:: Assignment ::
Your answer must be the lines from the one containing "The height and" through the last line below, copied exactly, with no pictures.

:: Raw data ::
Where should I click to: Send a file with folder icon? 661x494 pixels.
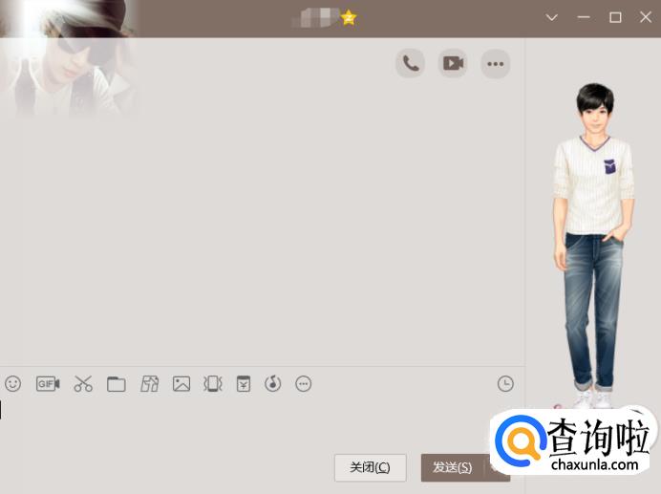pos(117,384)
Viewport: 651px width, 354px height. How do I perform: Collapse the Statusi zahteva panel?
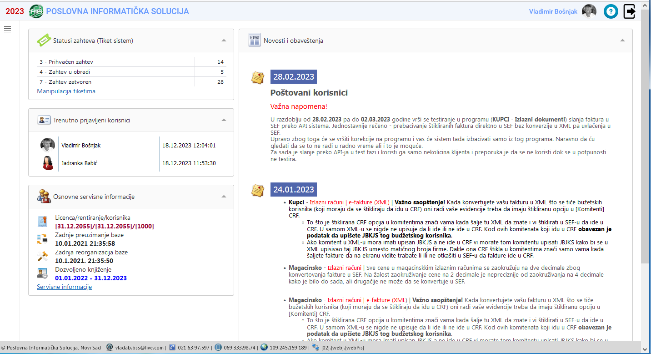(x=224, y=40)
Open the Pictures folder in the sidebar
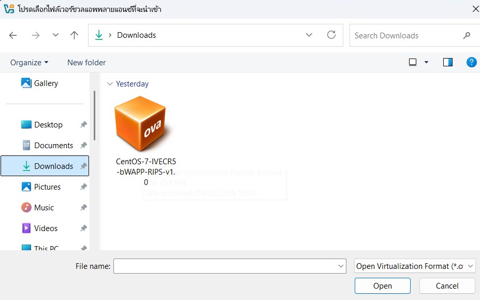Image resolution: width=480 pixels, height=300 pixels. coord(47,187)
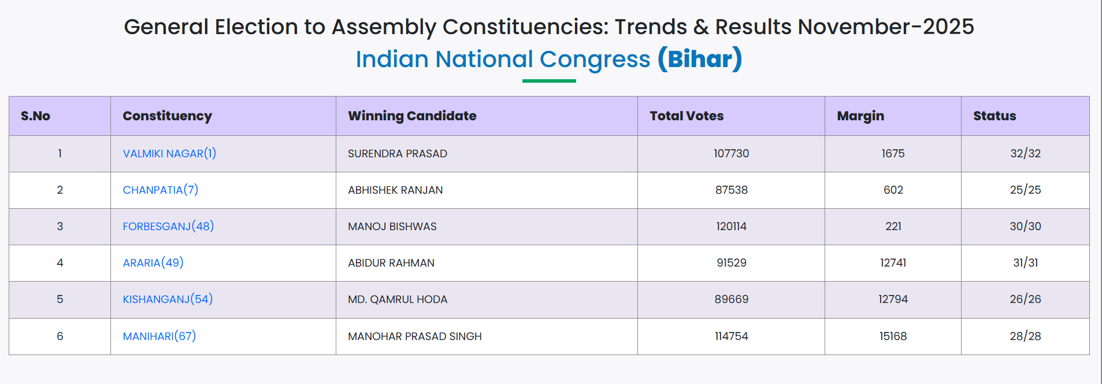This screenshot has height=384, width=1102.
Task: Click the candidate name SURENDRA PRASAD
Action: coord(398,154)
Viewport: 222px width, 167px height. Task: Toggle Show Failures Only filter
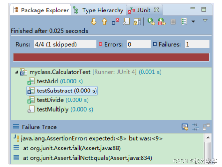tap(115, 21)
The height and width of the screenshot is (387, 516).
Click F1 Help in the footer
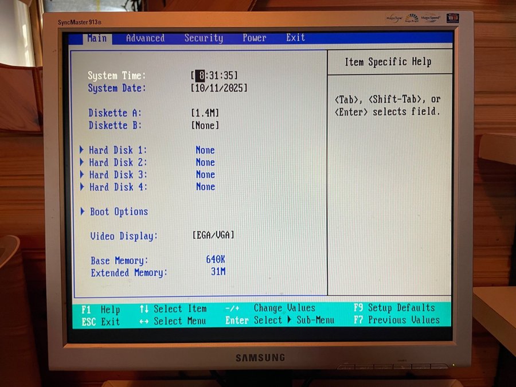click(x=101, y=310)
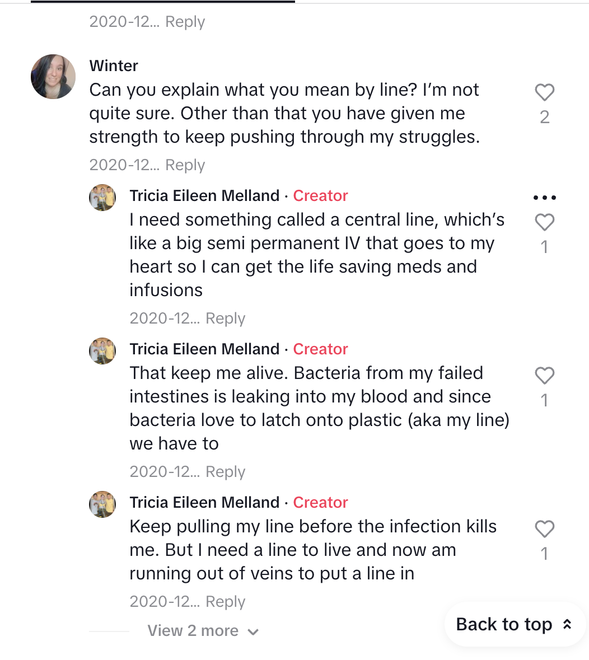Image resolution: width=589 pixels, height=660 pixels.
Task: Open Winter's username link
Action: [114, 65]
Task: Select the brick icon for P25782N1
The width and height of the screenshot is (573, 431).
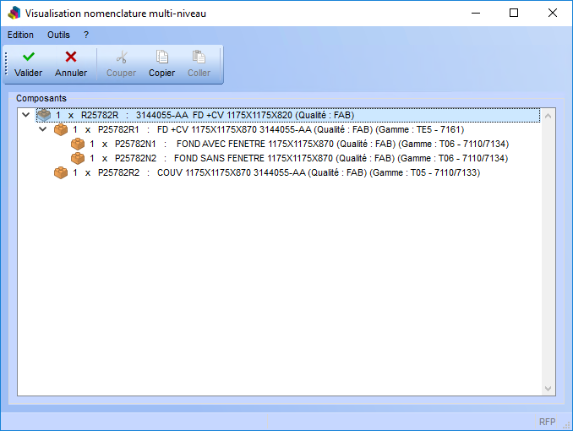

:: The answer ::
The height and width of the screenshot is (387, 516).
Click F1 Help in the footer
click(x=101, y=310)
Image resolution: width=589 pixels, height=660 pixels.
Task: Open Winter's username link
Action: [114, 65]
Task: Select the brick icon for P25782N1
The width and height of the screenshot is (573, 431).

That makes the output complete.